A Sabedoria Silenciosa de Edson Moreira
A Sabedoria Silenciosa de Edson Moreira
Aos 74 anos, Edson Moreira caminha com passos lentos, mas firmes, pelos corredores da Universidade Sénior de Coimbra. Leva debaixo do braço uma pasta de couro envelhecida e, no rosto, um olhar tranquilo de quem já leu o mundo com os olhos e o coração. Reformado do ensino secundário, onde lecionou Filosofia durante quase quatro décadas, Edson recusa-se a parar. “Quem pensa, vive”, costuma dizer. E é por isso que todas as quartas-feiras ele oferece, como voluntário, aulas abertas de filosofia para seniores, com uma dedicação que não conhece aposentadoria.

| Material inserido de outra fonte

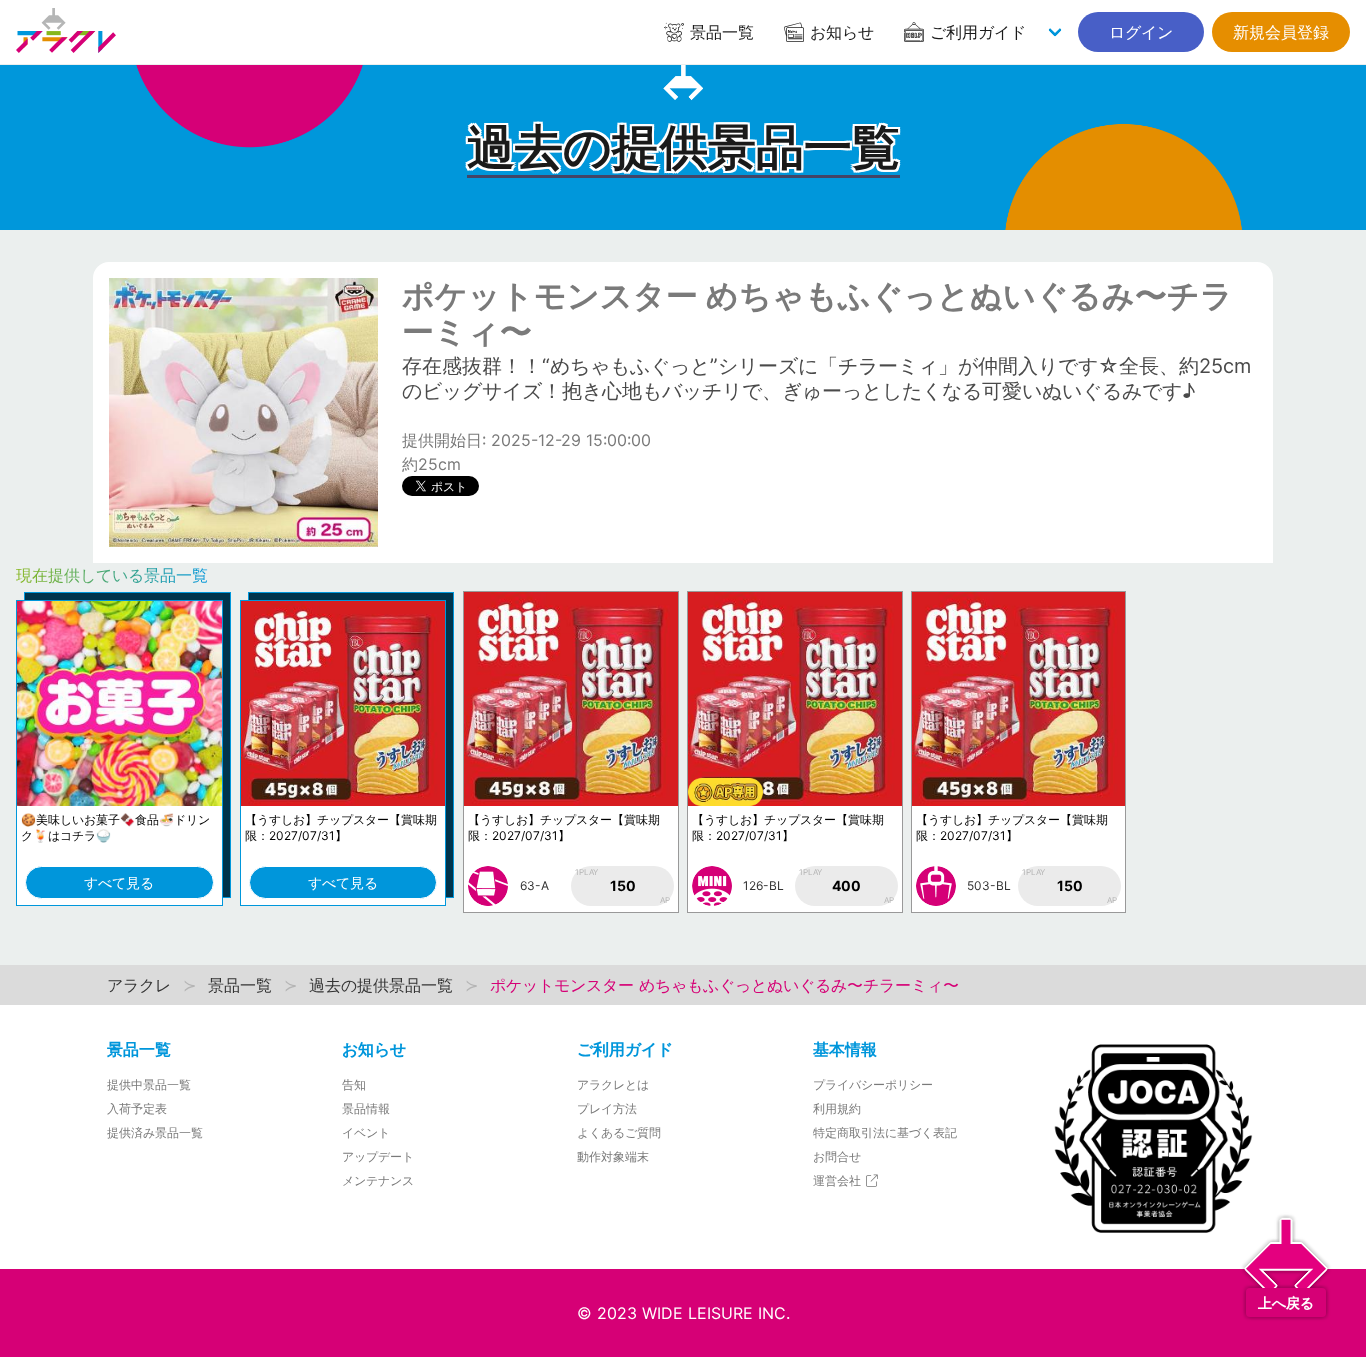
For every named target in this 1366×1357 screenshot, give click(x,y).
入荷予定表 (137, 1108)
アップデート (378, 1156)
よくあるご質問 (619, 1132)
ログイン (1141, 32)
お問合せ (837, 1156)
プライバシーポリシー (873, 1084)
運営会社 (838, 1180)
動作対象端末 (613, 1156)
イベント (366, 1132)
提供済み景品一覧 (155, 1132)
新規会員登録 (1281, 32)
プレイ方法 (607, 1108)
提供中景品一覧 (149, 1084)
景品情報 (366, 1108)
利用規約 (837, 1108)
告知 (354, 1084)
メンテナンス (378, 1180)
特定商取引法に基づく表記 (885, 1132)
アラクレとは (613, 1084)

Natural de Viseu, cresceu numa casa modesta onde os livros partilhavam espaço com os tachos e panelas da cozinha. O pai, sapateiro, e a mãe, doméstica, ensinavam-lhe que o saber era o único bem que ninguém lhe podia tirar. Edson descobriu cedo o gosto por pensar — não apenas saber coisas, mas entender por que as coisas são como são. Aristóteles, Platão, Simone Weil, Agostinho da Silva — todos esses nomes tornaram-se companheiros ao longo dos anos.
Na juventude, os colegas chamavam-lhe “o filósofo do silêncio”. Não por ser calado, mas porque escutava mais do que falava, e quando falava, deixava as palavras pairar no ar como folhas que caem devagar.
“O mundo corre demais e pensa de menos”, costuma dizer, enquanto ajeita os óculos no nariz. Na universidade sénior, suas aulas não são apenas lições — são conversas à volta de ideias, onde os alunos se redescobrem através da dúvida e da escuta.
Edson acredita que a filosofia é mais necessária do que nunca. “Não é um luxo, é uma bússola”, afirma com convicção. Para ele, ensinar filosofia aos mais velhos é uma espécie de regresso: muitos alunos redescobrem perguntas que tinham deixado para trás. “Aos 20 queremos respostas. Aos 70, voltamos a querer perguntas.” E ele adora estar ali, a provocar essas interrogações.
A turma é pequena, mas fiel. Alguns vêm por curiosidade, outros por saudade dos tempos de escola, e há ainda quem venha só pelo prazer de escutar Edson falar sobre o sentido da vida, a ética do cuidado ou a beleza do pensamento livre. Ele nunca impõe ideias, apenas semeia dúvidas e colhe silêncios atentos.
Em casa, Edson vive só, rodeado de livros e discos de jazz. Não teve filhos, mas diz que tem muitos “filhos do pensamento” espalhados por aí. De vez em quando, recebe cartas de antigos alunos, agora adultos feitos, agradecendo pelas conversas que mudaram o rumo de suas vidas.
Guarda todas numa gaveta, junto com um recorte de jornal antigo onde um jornalista o chamou de “o homem que ensina a pensar devagar”. Gosta desse título. Sorri sempre que o lê. Para ele, pensar devagar é resistir ao barulho do mundo.
E entre uma chávena de chá e outra, repete uma frase que já virou o seu lema:
“A Filosofia é a mãe de todos os conhecimentos — e nenhuma mãe abandona os seus filhos.”
Hoje, Edson Moreira é mais do que um professor reformado. É um farol discreto num tempo de pressa. Um homem que, mesmo sem palco nem manchete, continua a ensinar que há sabedoria na dúvida, e que pensar... ainda é um ato de esperança.